I had to completely re-write an insipid opening, flesh-out the tragic heroine, find some more sinister villains, and lean into the horror elements of the story.

It was quite a bit of work for a story that I had considered finished.

When the dust settled, I had a tangible, engaging and very creepy story.

And, I realised, that I had known all along what was wrong with it, and simply refused to admit to it.

 

Honing

All writers are readers first -- or, if not, they should be.

Stephen King says that without this baseline of how others write, without first developing this passion for the written word, a writer cannot hone their own instinct.

This is true of anything.

At one point in my life -- rather a large point; ten years, to be exact -- I worked as a veterinary nurse.

instrument-on-book

When I started out, volunteering at a handful of animal hospitals around Sydney, I had no idea what I was doing.

The medical jargon was a foreign language, hospital policies seemed illogical and alien, sick animals behaved in ways that I'd never expected.

But I was immersed in the industry.

By the end of that career, my instincts were as sharp as a #10 scalpel blade.

I knew which animals were likely to lash out and could take measures to minimise them doing so; I knew which policies were universal and could adapt quickly at new hospitals; I could break any medical-babble down into layman's terms for pet owners.

I needed to allow myself time and experience to baseline my knowledge.

The same is true of writing -- except the experience is attained, first and foremost, through reading.

Unbeknownst to me, I'd spent the first 40-odd years of my life already absorbing the insight I needed to become a writer.

 

Applying

When I write now -- as opposed to the angst-riddled scribblings I did back when I first caught the bug as a teenager -- I have the experience of decades of good and bad reads to fall back upon.

I know when something I've written is not good -- when it lack authenticity or my voice or strength of language.

I listen to -- and oft times even heed -- that inner voice.

But what's the difference between listening to my instinct and my self-doubting inner critic?

Mary Robinette Kowal says that all writers have a reader's brain.

When we get bored with or easily distracted from our craft, it's because our reader's brain -- our reader's instinct -- is trying to tell us that something is lacking from the story.

A common response from my reader's brain to my work is to stare blankly at the last thing I've written, unsure how to proceed.

This usually means I've backed my characters into a dead end plot.

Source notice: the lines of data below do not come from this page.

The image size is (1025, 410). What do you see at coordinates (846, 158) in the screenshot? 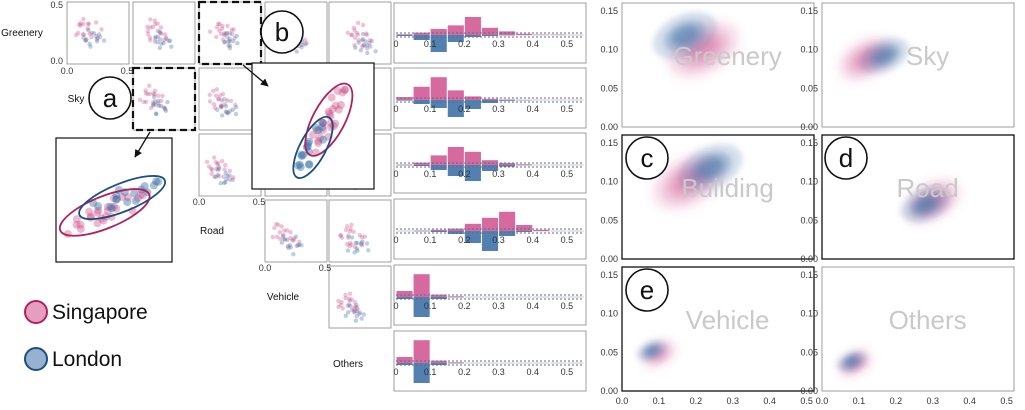
I see `callout-d: d` at bounding box center [846, 158].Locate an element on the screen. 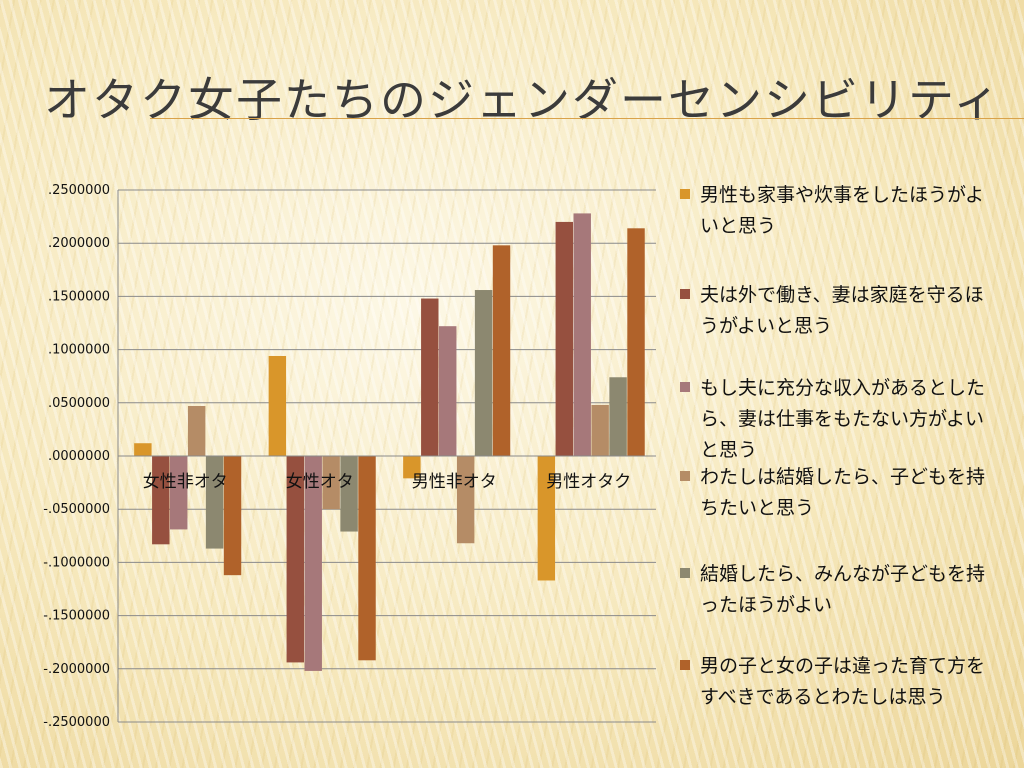  y-tick-label: -.1500000 is located at coordinates (76, 616).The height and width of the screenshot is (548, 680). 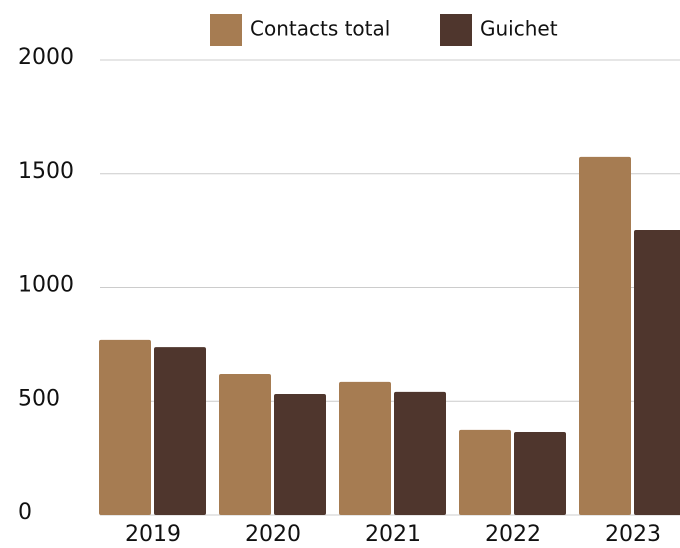 I want to click on x-tick-label: 2022, so click(x=513, y=534).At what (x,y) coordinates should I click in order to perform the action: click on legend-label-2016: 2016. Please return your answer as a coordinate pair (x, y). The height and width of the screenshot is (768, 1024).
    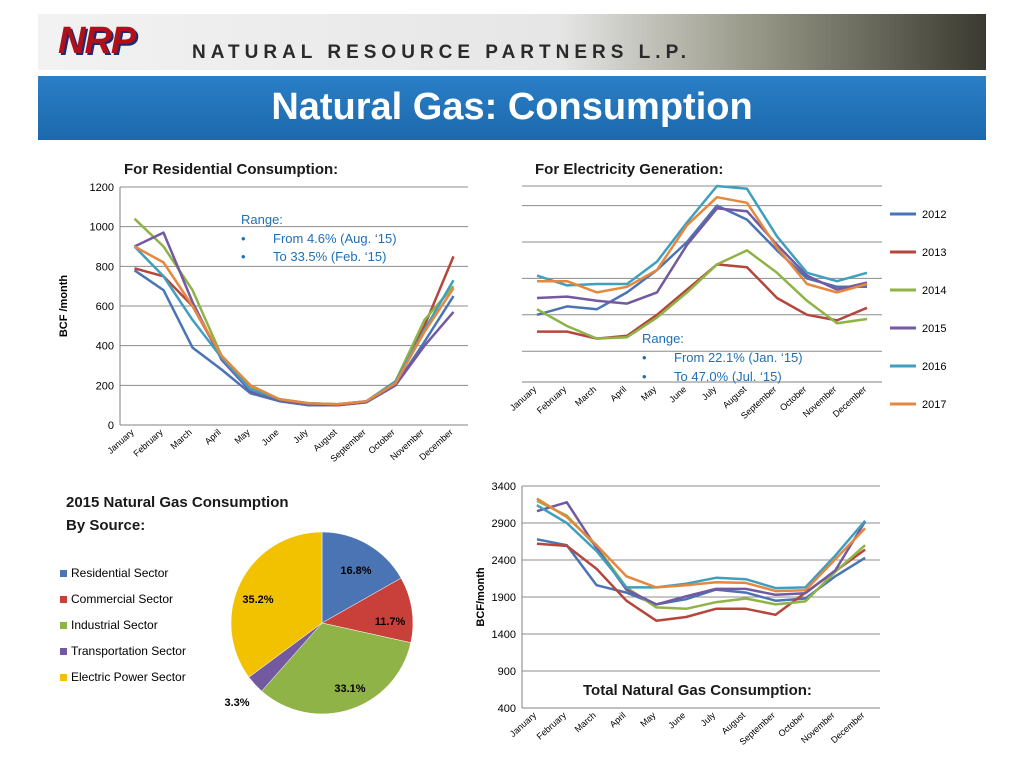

To fix this, I back my story up to the point where my characters last made a decision and have them make a different one.

black-and-white

Sure, it may take the story in a different direction to the one I originally planned, but my reading instinct is usually a lot happier.

And I am getting better at taking my instinct's reactions on board.

Self-doubt is a nasty, more insidious inner voice.

It simply tells me my writing sucks, that I have no talent, and that I'll never amount to anything.

Mostly I ignore it, when I remember -- some days I even have the courage to tell it where to go.

 

I made the decision a few years ago that the quality of my stories is more important than the quantity I produce.

Even if that means a glacial career trajectory.

So finding this instinct and heeding it has been a very important part of learning my craft.

That doesn't mean I always get it right -- there are stories I've abandoned, stories I've completed but utterly ruined, and stories I've completed but retired after years of submission failures.

But those that have made it through to the publishing gatekeepers, I think, have been my best.

And my instincts played a big part in the writing of each one.

I will get back to the story I dropped the ball on before Christmas.

I just need some time alone to listen to what my reader's instinct is trying to tell me.